After a big break on Broadway in 1924, the Marx brothers team of Groucho, Chico, and Harpo did 13 feature films—including Animal Crackers, Cocoanuts, and Duck Soup. A fourth brother, Zeppo, appeared in five of them. With his trademark cigar, greasepaint mustache and eyebrows, chicken-like gait, zany one-liners, and clever put-downs, Groucho usually stole the show. In later years, he hosted a popular television program, “You Bet Your Life.” His performances are best remembered for pithy wisecracks like these:

  • “Please accept my resignation. I don’t want to belong to any club that would have me as a member.”
  • “Those are my principles. If you don’t like them, I have others.”
  • “Last night I shot an elephant in my pajamas. How he got in my pajamas I’ll never know.”
  • “Either this man is dead or my watch has stopped.”
  • “I’ve had a perfectly wonderful evening, but this wasn’t it.”
  • “He’s honest—but you gotta watch him.”
  • “I was married by a judge. I should have asked for a jury.”

Though Groucho in real life called himself a liberal Democrat, he never harbored a blind faith in State power that characterized the warped thinking of Karl. In fact he once opined, “Politics is the art of looking for trouble, finding it, diagnosing it incorrectly and then applying the wrong remedies.” That description of politics was on full display in Duck Soup, regarded by many, including me, as the Marx Brothers’ best film.
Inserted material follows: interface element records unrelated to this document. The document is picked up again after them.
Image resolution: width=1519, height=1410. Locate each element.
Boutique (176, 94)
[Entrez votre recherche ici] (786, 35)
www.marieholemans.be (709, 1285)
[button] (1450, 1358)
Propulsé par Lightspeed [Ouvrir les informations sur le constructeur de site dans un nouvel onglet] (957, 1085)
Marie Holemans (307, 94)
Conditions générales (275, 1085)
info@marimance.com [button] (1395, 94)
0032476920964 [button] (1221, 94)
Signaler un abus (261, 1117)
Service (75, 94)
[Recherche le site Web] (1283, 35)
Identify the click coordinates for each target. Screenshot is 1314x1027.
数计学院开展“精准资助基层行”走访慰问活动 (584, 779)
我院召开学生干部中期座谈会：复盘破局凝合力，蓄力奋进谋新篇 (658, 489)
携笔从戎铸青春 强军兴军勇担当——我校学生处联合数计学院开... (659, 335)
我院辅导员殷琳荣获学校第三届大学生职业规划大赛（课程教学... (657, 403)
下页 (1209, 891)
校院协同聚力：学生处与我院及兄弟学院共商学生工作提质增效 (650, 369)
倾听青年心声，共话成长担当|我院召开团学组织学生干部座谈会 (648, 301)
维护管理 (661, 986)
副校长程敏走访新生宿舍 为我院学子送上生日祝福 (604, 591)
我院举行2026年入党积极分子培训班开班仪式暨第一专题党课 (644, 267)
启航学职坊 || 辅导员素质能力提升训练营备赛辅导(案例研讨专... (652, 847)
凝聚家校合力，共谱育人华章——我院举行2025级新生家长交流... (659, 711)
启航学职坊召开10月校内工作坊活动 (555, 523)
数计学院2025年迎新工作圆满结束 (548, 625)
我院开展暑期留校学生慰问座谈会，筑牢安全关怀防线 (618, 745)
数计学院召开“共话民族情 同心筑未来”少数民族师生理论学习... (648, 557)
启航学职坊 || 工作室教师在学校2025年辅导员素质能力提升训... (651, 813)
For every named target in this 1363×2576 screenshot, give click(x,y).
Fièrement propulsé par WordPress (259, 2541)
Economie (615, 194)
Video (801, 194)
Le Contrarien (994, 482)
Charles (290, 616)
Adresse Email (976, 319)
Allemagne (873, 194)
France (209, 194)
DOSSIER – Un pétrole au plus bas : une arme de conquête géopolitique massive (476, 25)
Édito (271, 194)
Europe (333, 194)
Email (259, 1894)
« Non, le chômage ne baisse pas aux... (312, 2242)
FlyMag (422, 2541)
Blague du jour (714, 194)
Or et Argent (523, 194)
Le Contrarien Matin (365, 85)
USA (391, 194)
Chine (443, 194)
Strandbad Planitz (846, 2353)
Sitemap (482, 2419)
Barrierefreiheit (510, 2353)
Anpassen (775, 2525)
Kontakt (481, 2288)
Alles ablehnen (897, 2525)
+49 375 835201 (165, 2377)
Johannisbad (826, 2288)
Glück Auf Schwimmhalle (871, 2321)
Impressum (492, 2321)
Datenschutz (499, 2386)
Duck Soup, released in 1933, takes place in the fictional, bankrupt country of Freedonia (“Land of the Spree, and the Home of the Knave”). On becoming its leader, Groucho’s character, Rufus T. Firefly, literally sings what a lot of politicians do but never admit: “The last man nearly ruined this place. He didn’t know what to do with it. If you think this country’s bad off now, just wait ‘til I get through with it.” A mere trifle leads Freedonia and neighboring Sylvania to go to war, a clear spoof of the insanity of World War I. In Groucho: The Life and Times of Julius Henry Marx, Stefan Kanfer writes that the satirical depiction of Freedonia’s government didn’t sit well with Benito Mussolini, who banned the film in Italy.

Government was also the object of Groucho’s irreverence outside the movies. His son Arthur once published an account of the time his father got in trouble with airport customs by listing his occupation as “smuggler.”

Groucho once quipped that he had worked himself up “from nothing to a state of extreme poverty.” But actually, his talent and hard work earned him a very good living. He accumulated the capital that Karl only wrote about and left behind a legacy of some of the most original and hilarious comedy ever performed on the stage or silver screen.

The very persona of Groucho Marx is still imitated by comedians the world over. Almost nobody, however, deliberately imitates Karl outside of Pyongyang and Havana. And thankfully, a dwindling number of people remain devoted to his philosophy or what it wrought. In his introduction to The Black Book of Communism: Crimes, Terror, Repression, the definitive catalogue of Marxist-inspired atrocities, editor Stéphane Courtois revealed that communism’s twentieth century death toll of 94 million people was far greater than that of any other political movement.

Karl and Groucho. Two men named Marx. Both brought tears to the eyes of millions but for very, very different reasons.

Portions of this column originally appeared in an op-ed by the author in the August 19, 2002, issue of USA Today.


October 2010



Lawrence W. (“Larry”) Reed became president of FEE in 2008 after serving as chairman of its board of trustees in the 1990s and both writing and speaking for FEE since the late 1970s. Prior to becoming FEE’s president, he served for 20 years as president of the Mackinac Center for Public Policy in Midland, Michigan. He also taught economics full-time from 1977 to 1984 at Northwood University in Michigan and chaired its department of economics from 1982 to 1984.